## begin
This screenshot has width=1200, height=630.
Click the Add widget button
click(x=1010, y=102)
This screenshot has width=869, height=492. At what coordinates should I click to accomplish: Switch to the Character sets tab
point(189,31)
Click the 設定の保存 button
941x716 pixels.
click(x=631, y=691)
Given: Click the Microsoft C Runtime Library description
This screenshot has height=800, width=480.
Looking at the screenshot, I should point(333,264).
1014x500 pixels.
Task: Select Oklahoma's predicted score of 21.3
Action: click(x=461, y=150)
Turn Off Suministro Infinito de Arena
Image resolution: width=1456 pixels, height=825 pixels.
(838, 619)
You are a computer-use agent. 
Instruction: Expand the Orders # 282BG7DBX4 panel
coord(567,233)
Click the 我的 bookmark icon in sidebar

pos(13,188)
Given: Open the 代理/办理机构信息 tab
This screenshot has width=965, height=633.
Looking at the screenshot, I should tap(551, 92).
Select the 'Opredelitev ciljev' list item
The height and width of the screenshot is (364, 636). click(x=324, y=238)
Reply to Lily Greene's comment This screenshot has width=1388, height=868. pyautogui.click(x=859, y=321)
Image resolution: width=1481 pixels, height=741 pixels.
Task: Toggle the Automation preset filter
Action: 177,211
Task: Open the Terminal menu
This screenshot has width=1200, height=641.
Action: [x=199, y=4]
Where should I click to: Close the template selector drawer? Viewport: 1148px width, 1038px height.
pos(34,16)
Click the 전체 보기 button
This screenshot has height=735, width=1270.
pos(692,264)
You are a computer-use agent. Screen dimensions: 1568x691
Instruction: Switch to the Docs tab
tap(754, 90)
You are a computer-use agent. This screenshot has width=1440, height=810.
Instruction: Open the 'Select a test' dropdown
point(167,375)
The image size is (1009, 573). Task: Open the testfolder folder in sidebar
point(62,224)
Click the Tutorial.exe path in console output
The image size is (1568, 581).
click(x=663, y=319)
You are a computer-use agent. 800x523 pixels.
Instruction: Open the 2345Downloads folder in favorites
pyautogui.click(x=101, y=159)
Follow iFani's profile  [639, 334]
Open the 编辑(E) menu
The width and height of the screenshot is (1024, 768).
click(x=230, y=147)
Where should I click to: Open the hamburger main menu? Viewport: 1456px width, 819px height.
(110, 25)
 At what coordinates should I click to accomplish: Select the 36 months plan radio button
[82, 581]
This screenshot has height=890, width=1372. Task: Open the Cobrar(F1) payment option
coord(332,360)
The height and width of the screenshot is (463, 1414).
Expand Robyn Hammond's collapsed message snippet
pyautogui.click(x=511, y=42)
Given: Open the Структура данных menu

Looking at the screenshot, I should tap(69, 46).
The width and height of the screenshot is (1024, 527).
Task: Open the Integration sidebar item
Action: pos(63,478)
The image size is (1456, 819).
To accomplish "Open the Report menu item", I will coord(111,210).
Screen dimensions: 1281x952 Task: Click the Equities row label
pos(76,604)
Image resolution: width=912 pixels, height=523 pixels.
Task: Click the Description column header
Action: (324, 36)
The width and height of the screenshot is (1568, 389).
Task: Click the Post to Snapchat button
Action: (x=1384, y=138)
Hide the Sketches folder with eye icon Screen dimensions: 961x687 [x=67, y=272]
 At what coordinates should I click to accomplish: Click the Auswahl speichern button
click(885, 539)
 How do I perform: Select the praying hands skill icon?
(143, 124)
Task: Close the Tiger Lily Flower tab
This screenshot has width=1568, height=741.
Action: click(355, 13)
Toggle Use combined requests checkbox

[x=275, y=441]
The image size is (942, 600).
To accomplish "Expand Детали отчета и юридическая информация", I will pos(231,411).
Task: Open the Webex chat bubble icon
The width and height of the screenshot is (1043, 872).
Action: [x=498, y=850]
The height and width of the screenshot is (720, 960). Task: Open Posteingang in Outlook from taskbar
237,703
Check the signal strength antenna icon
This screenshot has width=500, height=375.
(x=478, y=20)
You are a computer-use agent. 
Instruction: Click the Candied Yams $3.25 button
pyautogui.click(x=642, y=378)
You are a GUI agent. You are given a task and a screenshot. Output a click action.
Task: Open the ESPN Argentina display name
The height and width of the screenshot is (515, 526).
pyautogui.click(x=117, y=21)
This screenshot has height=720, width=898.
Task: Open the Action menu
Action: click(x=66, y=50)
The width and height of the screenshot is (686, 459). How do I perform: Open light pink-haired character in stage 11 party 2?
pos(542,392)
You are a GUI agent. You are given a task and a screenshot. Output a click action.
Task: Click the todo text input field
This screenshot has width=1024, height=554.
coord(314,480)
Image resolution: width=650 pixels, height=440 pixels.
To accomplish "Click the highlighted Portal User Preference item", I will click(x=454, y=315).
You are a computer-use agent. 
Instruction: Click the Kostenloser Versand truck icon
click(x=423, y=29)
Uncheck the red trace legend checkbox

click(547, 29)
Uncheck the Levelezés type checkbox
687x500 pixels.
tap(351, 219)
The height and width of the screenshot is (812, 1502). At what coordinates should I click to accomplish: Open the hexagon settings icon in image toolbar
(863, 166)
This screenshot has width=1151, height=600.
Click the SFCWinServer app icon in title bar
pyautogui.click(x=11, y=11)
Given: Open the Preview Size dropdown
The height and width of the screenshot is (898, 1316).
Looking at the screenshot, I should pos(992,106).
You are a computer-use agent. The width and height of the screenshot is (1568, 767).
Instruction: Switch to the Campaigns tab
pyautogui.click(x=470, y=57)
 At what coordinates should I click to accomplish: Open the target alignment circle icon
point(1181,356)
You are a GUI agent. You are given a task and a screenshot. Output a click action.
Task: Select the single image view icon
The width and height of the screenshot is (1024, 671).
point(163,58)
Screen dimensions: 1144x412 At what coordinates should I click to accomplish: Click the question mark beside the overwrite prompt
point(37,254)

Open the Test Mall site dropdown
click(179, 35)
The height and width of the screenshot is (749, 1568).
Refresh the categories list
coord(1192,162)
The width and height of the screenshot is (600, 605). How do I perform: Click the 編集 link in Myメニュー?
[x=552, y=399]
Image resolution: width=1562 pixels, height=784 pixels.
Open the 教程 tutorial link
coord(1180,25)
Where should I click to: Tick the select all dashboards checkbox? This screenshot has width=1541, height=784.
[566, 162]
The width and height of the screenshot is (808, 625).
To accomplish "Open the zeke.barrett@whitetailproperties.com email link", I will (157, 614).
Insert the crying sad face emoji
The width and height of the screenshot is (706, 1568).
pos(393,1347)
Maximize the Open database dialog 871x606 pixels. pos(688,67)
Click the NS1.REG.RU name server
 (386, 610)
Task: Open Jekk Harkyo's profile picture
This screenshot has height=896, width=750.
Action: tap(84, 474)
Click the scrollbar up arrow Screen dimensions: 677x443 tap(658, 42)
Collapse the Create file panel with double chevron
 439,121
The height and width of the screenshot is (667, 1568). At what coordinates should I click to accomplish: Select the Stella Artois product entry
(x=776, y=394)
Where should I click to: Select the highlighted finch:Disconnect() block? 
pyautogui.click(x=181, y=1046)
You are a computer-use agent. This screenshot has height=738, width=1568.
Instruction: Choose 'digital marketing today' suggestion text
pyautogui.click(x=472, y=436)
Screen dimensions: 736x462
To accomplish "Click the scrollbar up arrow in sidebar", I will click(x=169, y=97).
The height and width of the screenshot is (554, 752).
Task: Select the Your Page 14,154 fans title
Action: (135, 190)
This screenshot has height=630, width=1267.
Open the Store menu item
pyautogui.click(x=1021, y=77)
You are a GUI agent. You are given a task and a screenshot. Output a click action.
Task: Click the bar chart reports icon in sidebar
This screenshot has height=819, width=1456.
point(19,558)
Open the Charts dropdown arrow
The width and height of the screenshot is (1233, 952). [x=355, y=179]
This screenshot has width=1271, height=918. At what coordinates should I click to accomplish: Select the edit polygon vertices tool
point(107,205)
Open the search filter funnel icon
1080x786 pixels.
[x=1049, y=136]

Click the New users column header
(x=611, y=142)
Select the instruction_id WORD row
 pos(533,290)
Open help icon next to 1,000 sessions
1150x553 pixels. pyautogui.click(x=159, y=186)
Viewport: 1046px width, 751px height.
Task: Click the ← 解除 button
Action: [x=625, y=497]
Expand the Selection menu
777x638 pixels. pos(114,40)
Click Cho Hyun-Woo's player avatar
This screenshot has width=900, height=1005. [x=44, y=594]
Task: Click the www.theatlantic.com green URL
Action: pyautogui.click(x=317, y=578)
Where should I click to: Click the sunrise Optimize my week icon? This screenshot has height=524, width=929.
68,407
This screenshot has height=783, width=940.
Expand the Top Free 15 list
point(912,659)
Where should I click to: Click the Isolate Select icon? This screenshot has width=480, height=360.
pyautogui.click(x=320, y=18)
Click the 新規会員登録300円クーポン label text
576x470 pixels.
## end
### Goal
Print the entries above exactly as they appear, starting with the line containing "This screenshot has width=1271, height=918." and ending with the line containing "Action: [x=625, y=497]", both included.

### Result for this exercise
This screenshot has width=1271, height=918. At what coordinates should I click to accomplish: Select the edit polygon vertices tool
point(107,205)
Open the search filter funnel icon
1080x786 pixels.
[x=1049, y=136]

Click the New users column header
(x=611, y=142)
Select the instruction_id WORD row
 pos(533,290)
Open help icon next to 1,000 sessions
1150x553 pixels. pyautogui.click(x=159, y=186)
Viewport: 1046px width, 751px height.
Task: Click the ← 解除 button
Action: [x=625, y=497]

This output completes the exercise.